= Beginning of Section =
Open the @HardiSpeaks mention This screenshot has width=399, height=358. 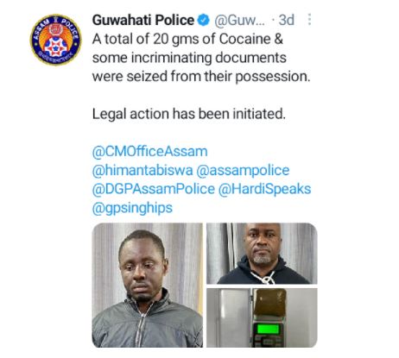click(264, 189)
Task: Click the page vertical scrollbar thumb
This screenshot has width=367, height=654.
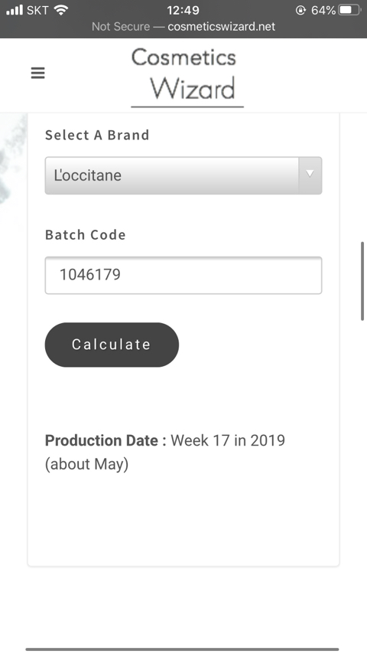Action: pos(362,281)
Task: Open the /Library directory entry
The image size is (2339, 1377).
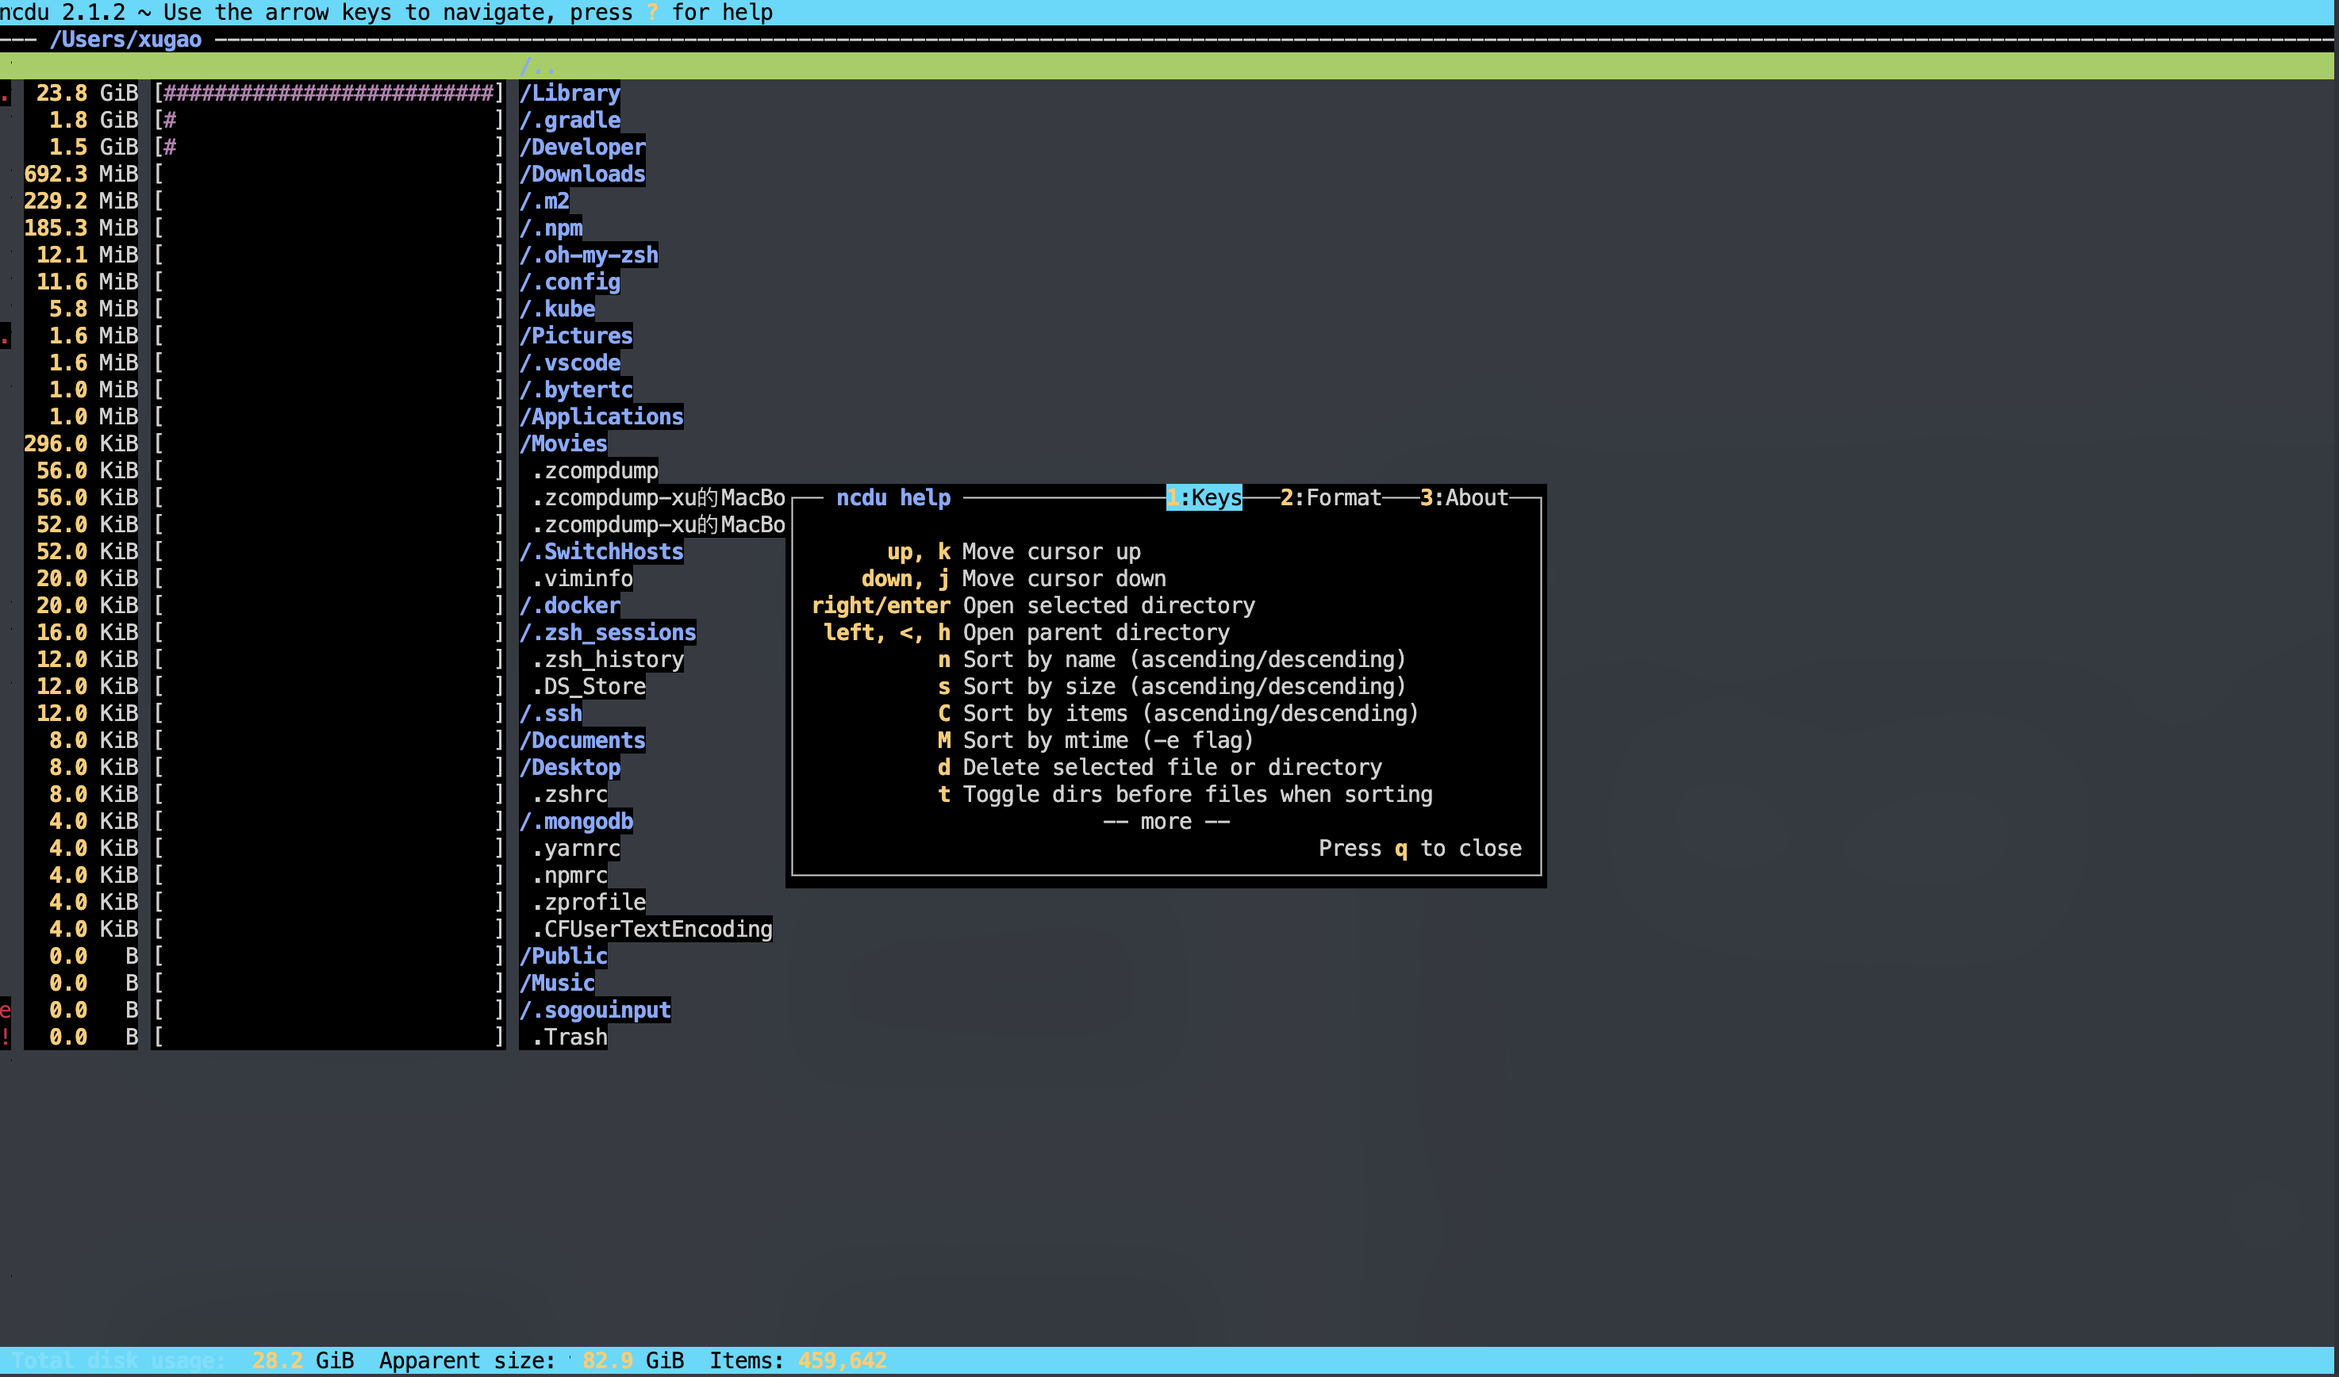Action: [569, 93]
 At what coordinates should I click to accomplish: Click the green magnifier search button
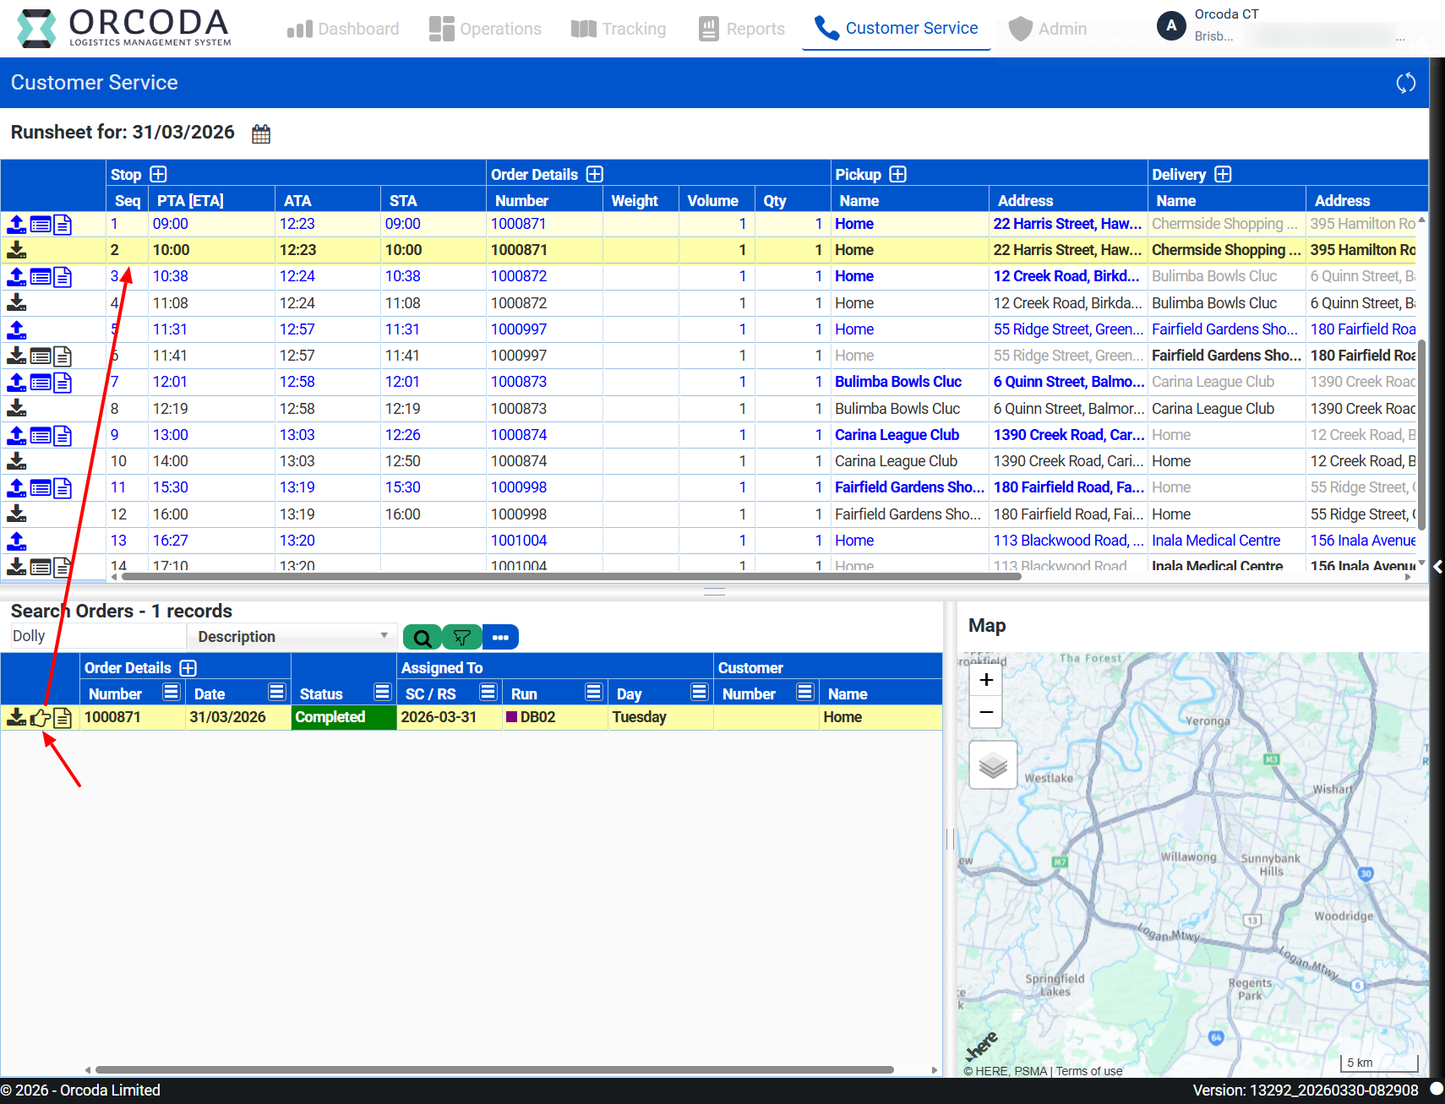(422, 638)
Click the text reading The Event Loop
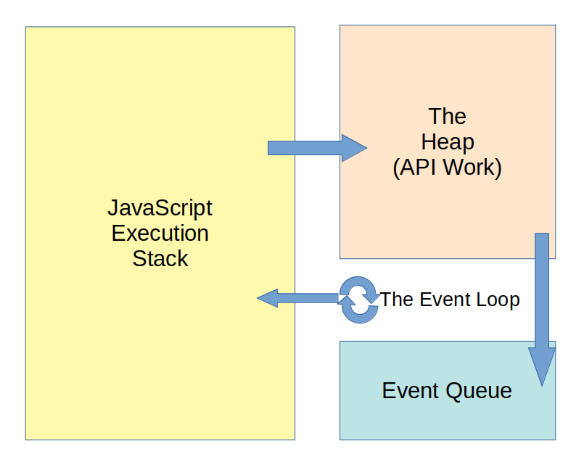Screen dimensions: 584x462 tap(450, 299)
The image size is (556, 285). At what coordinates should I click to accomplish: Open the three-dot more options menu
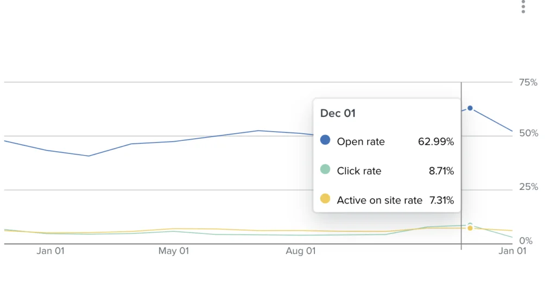pyautogui.click(x=523, y=7)
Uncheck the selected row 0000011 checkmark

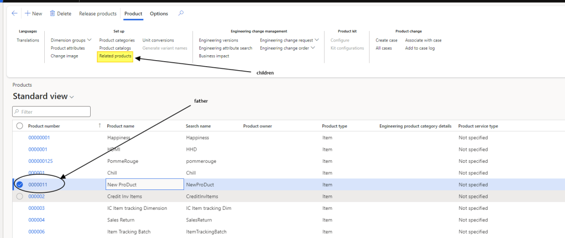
= End of Section =
* _Exercise_
Check each line of the data above for the word "Task" and copy the ones where it is found.

* _Written answer_
Task: Click the page vertical scrollbar thumb
Task: Open the /Library directory entry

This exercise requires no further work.